The records are to be repeated exactly, and any images in them are to be dropped.

(Dataset entries)
☆ ☆ ☆ ☆ ☆ ☆ ☆

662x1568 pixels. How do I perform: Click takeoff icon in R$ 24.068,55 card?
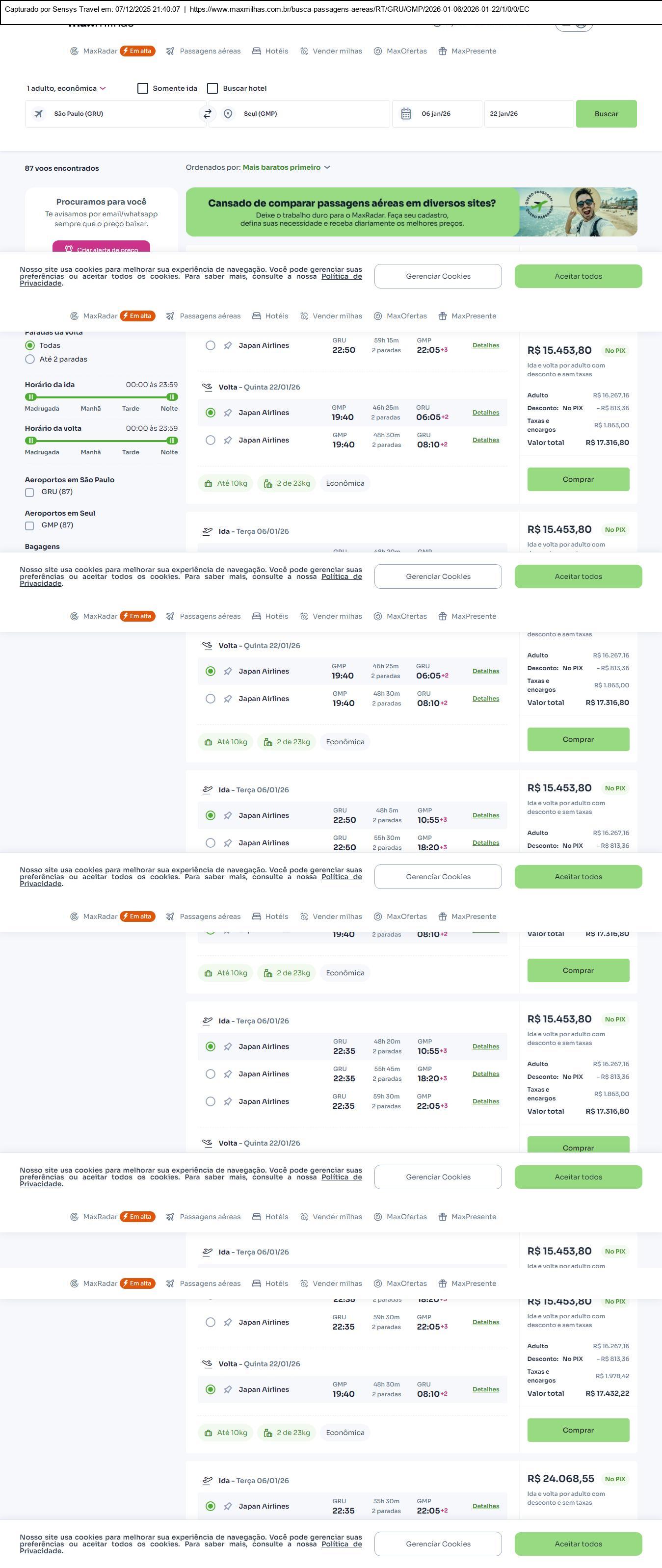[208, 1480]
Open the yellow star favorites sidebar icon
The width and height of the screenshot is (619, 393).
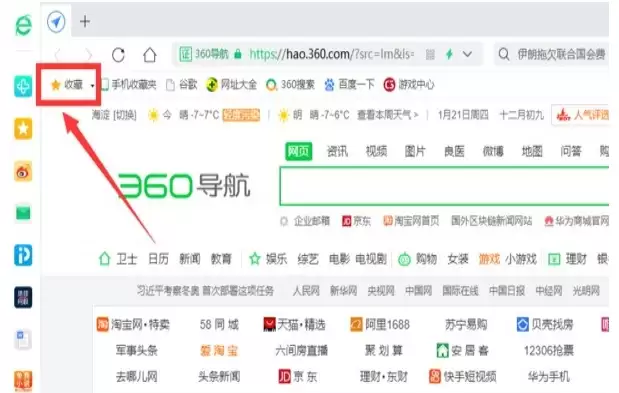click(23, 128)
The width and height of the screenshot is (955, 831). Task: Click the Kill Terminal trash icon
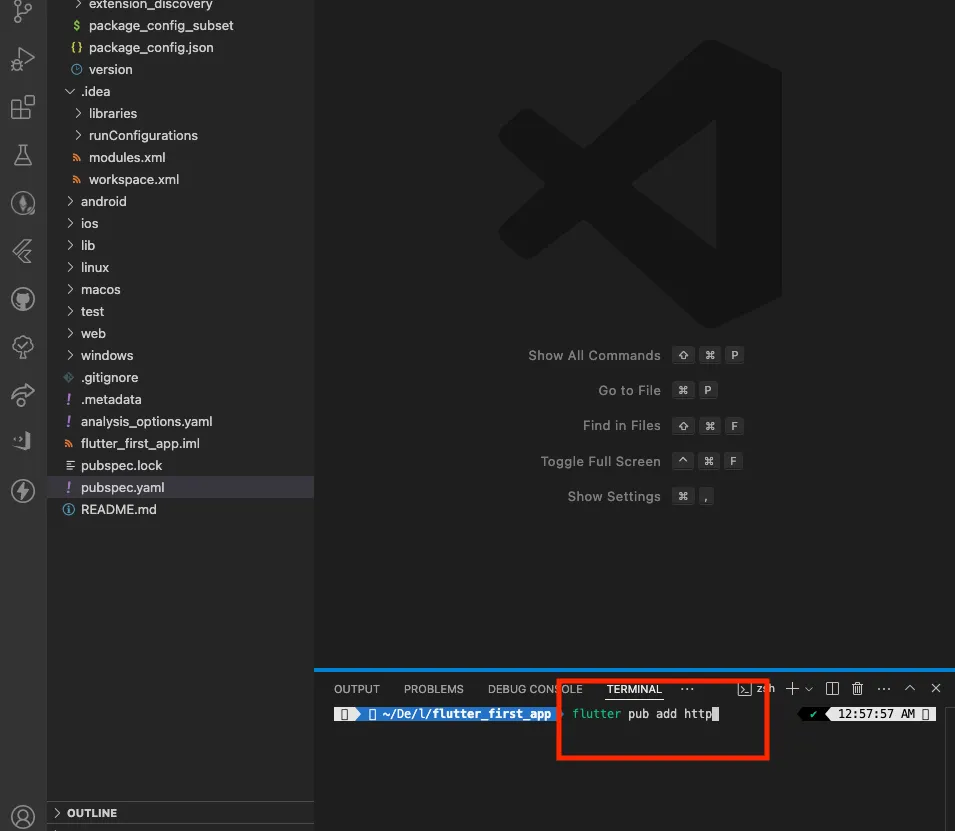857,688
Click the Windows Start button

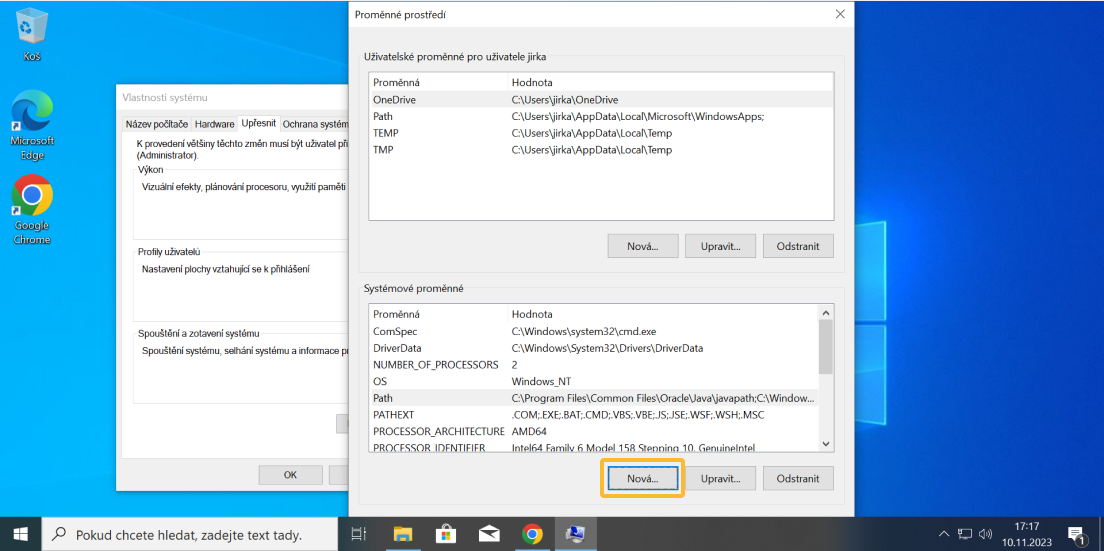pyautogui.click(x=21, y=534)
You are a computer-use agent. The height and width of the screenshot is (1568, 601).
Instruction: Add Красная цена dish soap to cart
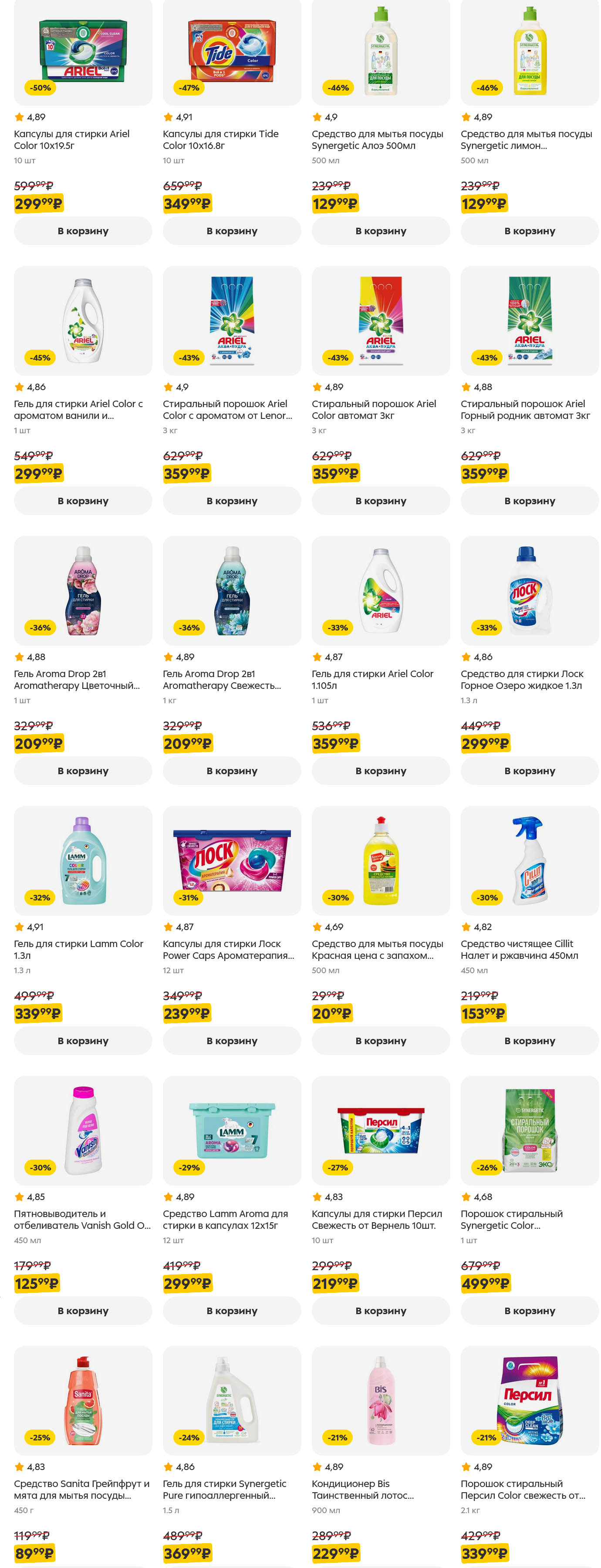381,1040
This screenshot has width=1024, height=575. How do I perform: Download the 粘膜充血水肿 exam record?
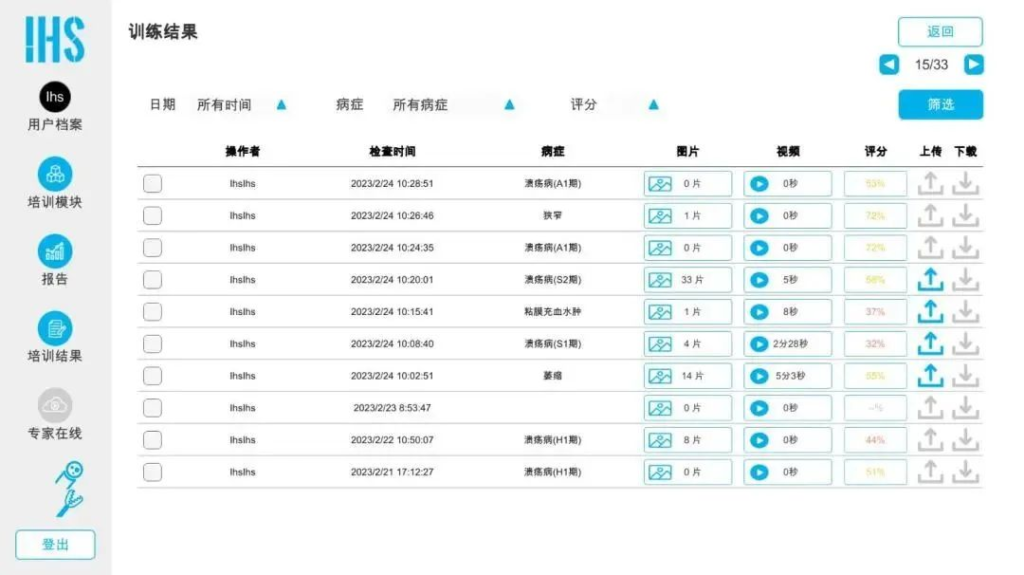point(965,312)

☆ ☆ ☆ ☆ ☆ ☆ ☆

§ **Solution to the problem**:
662x1568 pixels. How do I perform: Click takeoff icon in R$ 24.068,55 card?
[208, 1480]
Open the yellow star favorites sidebar icon
The width and height of the screenshot is (619, 393).
click(23, 128)
The width and height of the screenshot is (955, 831). Task: Click the Kill Terminal trash icon
857,688
Click the Windows Start button

pyautogui.click(x=21, y=534)
You are a computer-use agent. The height and width of the screenshot is (1568, 601).
Instruction: Add Красная цена dish soap to cart
381,1040
This screenshot has width=1024, height=575. How do I perform: Download the 粘膜充血水肿 exam record?
point(965,312)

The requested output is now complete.